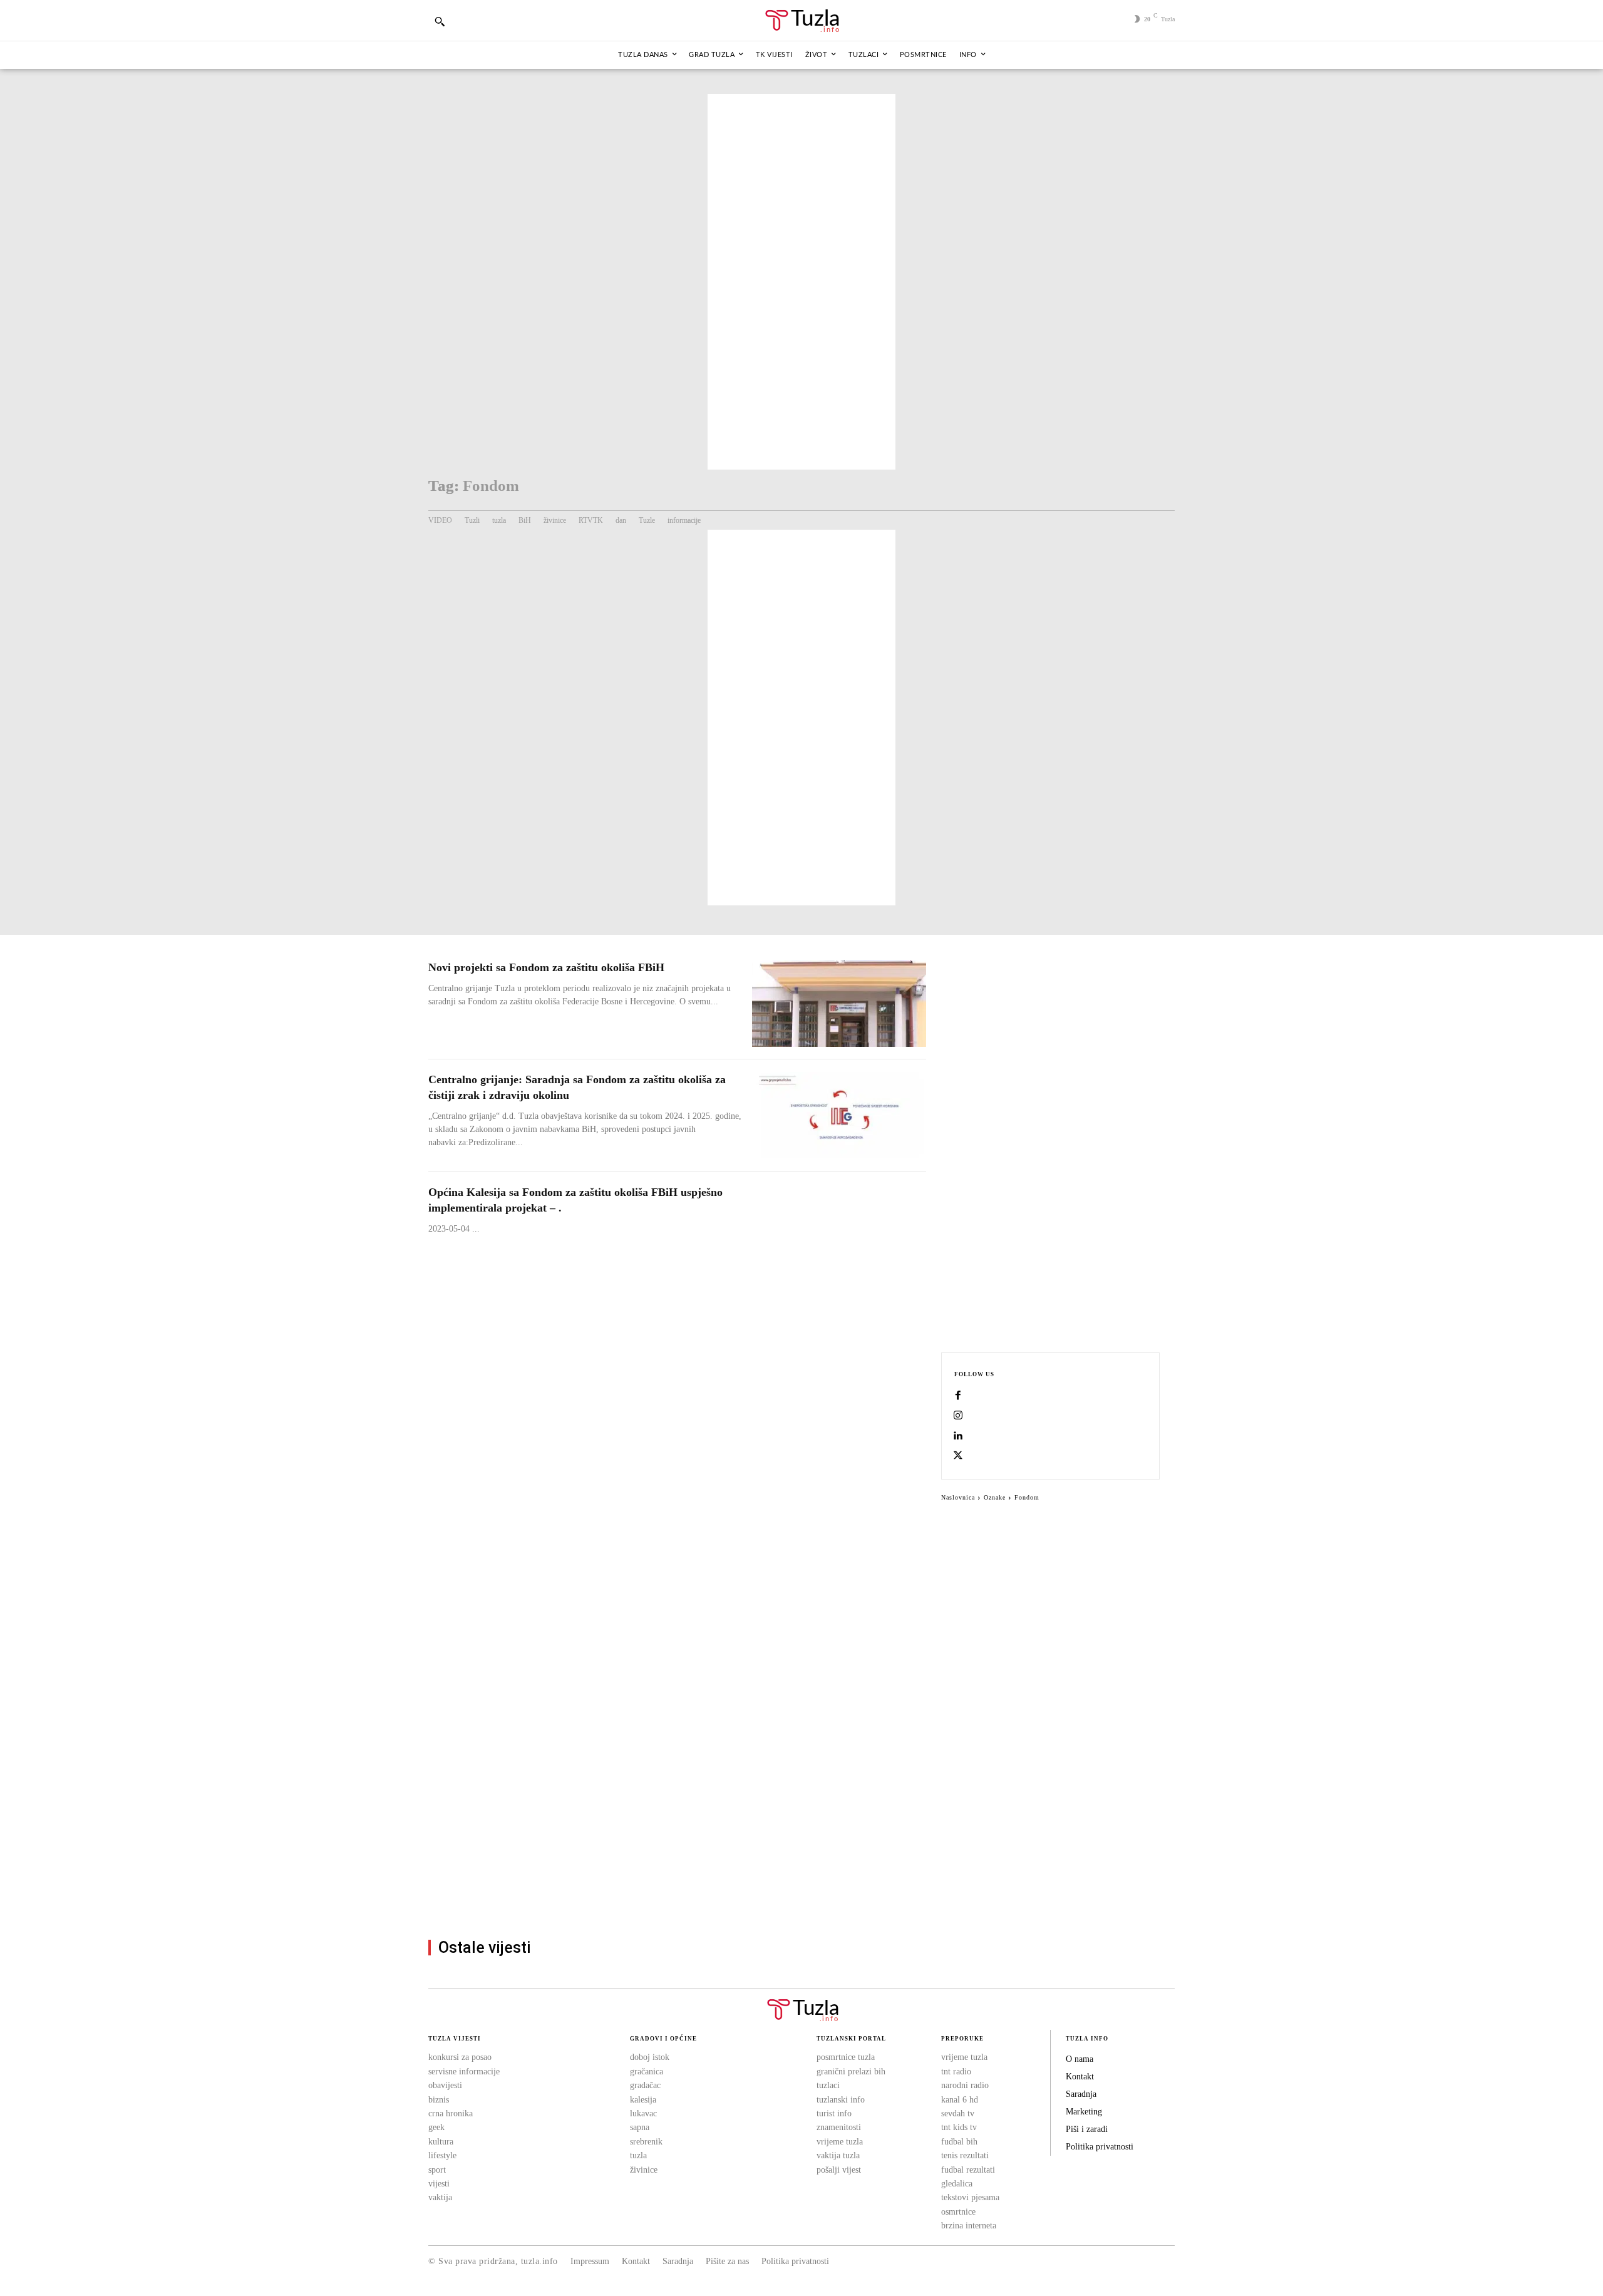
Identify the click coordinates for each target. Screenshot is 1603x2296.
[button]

--

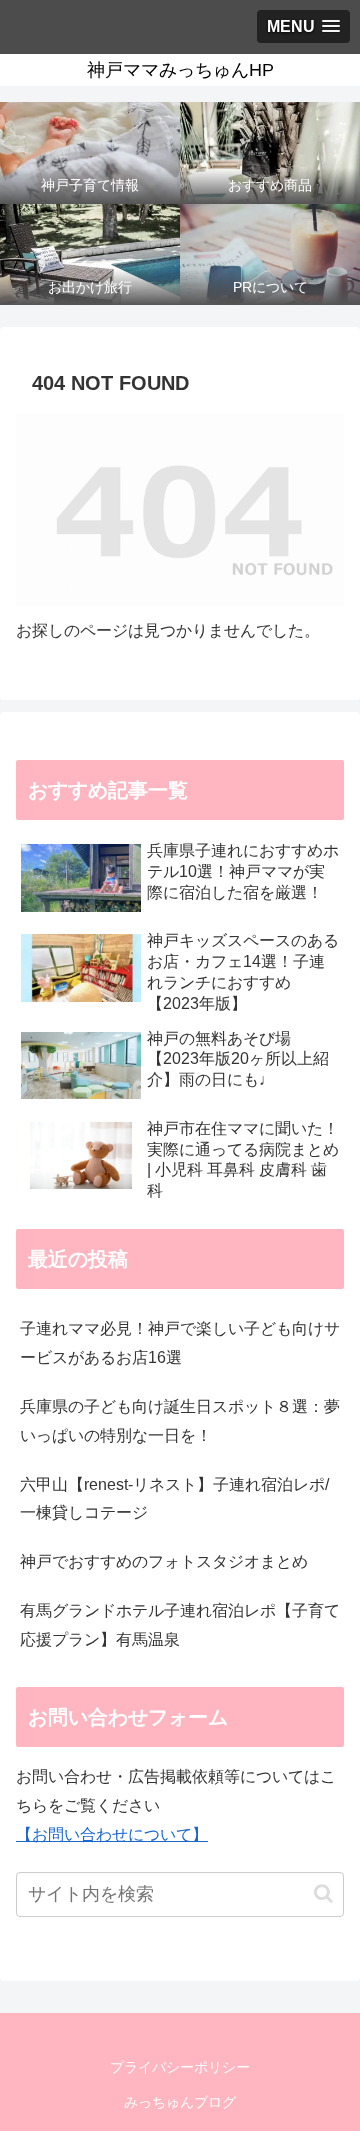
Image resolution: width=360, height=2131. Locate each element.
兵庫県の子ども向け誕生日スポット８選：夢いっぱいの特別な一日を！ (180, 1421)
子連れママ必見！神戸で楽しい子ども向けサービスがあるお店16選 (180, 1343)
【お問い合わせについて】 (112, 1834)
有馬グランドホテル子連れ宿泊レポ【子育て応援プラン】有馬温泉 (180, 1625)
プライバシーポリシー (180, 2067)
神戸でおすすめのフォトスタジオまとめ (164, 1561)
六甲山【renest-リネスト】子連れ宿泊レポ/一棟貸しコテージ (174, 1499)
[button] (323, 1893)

## Activity
Going down the listing above, begin printing at the line with "有馬グランドホテル子連れ宿泊レポ【子育て応援プラン】有馬温泉 (180, 1625)" and finish with the line with "[button] (323, 1893)", exactly as they appear.

## Answer to the exercise
有馬グランドホテル子連れ宿泊レポ【子育て応援プラン】有馬温泉 (180, 1625)
プライバシーポリシー (180, 2067)
神戸でおすすめのフォトスタジオまとめ (164, 1561)
六甲山【renest-リネスト】子連れ宿泊レポ/一棟貸しコテージ (174, 1499)
[button] (323, 1893)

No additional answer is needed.